EXERCISE AIM -> Without any change, set down every record below.

SOURCE INFORMATION ->
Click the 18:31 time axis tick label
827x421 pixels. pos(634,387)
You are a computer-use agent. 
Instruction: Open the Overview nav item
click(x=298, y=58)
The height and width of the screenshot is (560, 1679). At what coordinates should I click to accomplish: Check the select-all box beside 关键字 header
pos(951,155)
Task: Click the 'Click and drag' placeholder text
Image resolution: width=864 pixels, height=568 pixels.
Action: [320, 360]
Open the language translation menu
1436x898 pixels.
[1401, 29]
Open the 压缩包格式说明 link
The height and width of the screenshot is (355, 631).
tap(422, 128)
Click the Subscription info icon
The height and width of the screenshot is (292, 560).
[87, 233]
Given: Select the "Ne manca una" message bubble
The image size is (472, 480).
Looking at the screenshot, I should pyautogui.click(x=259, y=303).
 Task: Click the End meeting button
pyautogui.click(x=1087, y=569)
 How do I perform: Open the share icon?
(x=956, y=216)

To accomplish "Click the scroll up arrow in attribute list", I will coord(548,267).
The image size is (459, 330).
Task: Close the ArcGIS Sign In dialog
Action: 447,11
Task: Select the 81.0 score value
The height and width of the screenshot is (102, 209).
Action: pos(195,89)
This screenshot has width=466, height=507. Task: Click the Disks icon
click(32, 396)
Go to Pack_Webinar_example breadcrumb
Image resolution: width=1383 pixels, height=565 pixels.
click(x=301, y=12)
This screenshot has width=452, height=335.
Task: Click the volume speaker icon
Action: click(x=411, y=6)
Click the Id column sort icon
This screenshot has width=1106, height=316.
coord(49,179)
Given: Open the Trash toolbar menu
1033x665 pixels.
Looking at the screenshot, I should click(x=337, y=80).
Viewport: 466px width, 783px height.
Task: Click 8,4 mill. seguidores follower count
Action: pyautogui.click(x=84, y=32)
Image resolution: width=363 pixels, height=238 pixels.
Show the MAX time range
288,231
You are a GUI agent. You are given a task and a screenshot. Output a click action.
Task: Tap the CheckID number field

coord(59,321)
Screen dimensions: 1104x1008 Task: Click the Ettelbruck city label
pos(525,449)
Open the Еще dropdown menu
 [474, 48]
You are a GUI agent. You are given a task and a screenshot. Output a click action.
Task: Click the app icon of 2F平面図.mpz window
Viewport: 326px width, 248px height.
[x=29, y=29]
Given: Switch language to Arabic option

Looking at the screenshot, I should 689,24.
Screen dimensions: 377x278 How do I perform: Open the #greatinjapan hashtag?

OUTPUT OF THE EXERCISE ->
Click the 18:31 time axis tick label
827x421 pixels. pos(634,387)
You are a computer-use agent. 
Instruction: Open the Overview nav item
click(x=298, y=58)
The height and width of the screenshot is (560, 1679). At what coordinates should I click to accomplish: Check the select-all box beside 关键字 header
pos(951,155)
Task: Click the 'Click and drag' placeholder text
Image resolution: width=864 pixels, height=568 pixels.
Action: [320, 360]
Open the language translation menu
1436x898 pixels.
[1401, 29]
Open the 压缩包格式说明 link
The height and width of the screenshot is (355, 631).
tap(422, 128)
Click the Subscription info icon
The height and width of the screenshot is (292, 560).
[87, 233]
Given: Select the "Ne manca una" message bubble
The image size is (472, 480).
Looking at the screenshot, I should pyautogui.click(x=259, y=303).
 Task: Click the End meeting button
pyautogui.click(x=1087, y=569)
 How do I perform: Open the share icon?
(x=956, y=216)

To accomplish "Click the scroll up arrow in attribute list", I will coord(548,267).
The image size is (459, 330).
Task: Close the ArcGIS Sign In dialog
Action: 447,11
Task: Select the 81.0 score value
The height and width of the screenshot is (102, 209).
Action: pos(195,89)
This screenshot has width=466, height=507. Task: Click the Disks icon
click(32, 396)
Go to Pack_Webinar_example breadcrumb
Image resolution: width=1383 pixels, height=565 pixels.
click(x=301, y=12)
This screenshot has width=452, height=335.
Task: Click the volume speaker icon
Action: click(x=411, y=6)
Click the Id column sort icon
This screenshot has width=1106, height=316.
coord(49,179)
Given: Open the Trash toolbar menu
1033x665 pixels.
Looking at the screenshot, I should click(x=337, y=80).
Viewport: 466px width, 783px height.
Task: Click 8,4 mill. seguidores follower count
Action: pyautogui.click(x=84, y=32)
Image resolution: width=363 pixels, height=238 pixels.
Show the MAX time range
288,231
You are a GUI agent. You are given a task and a screenshot. Output a click action.
Task: Tap the CheckID number field

coord(59,321)
Screen dimensions: 1104x1008 Task: Click the Ettelbruck city label
pos(525,449)
Open the Еще dropdown menu
 [474, 48]
You are a GUI agent. You are given a task and a screenshot. Output a click action.
Task: Click the app icon of 2F平面図.mpz window
Viewport: 326px width, 248px height.
[x=29, y=29]
Given: Switch language to Arabic option

Looking at the screenshot, I should 689,24.
Screen dimensions: 377x278 How do I perform: Open the #greatinjapan hashtag?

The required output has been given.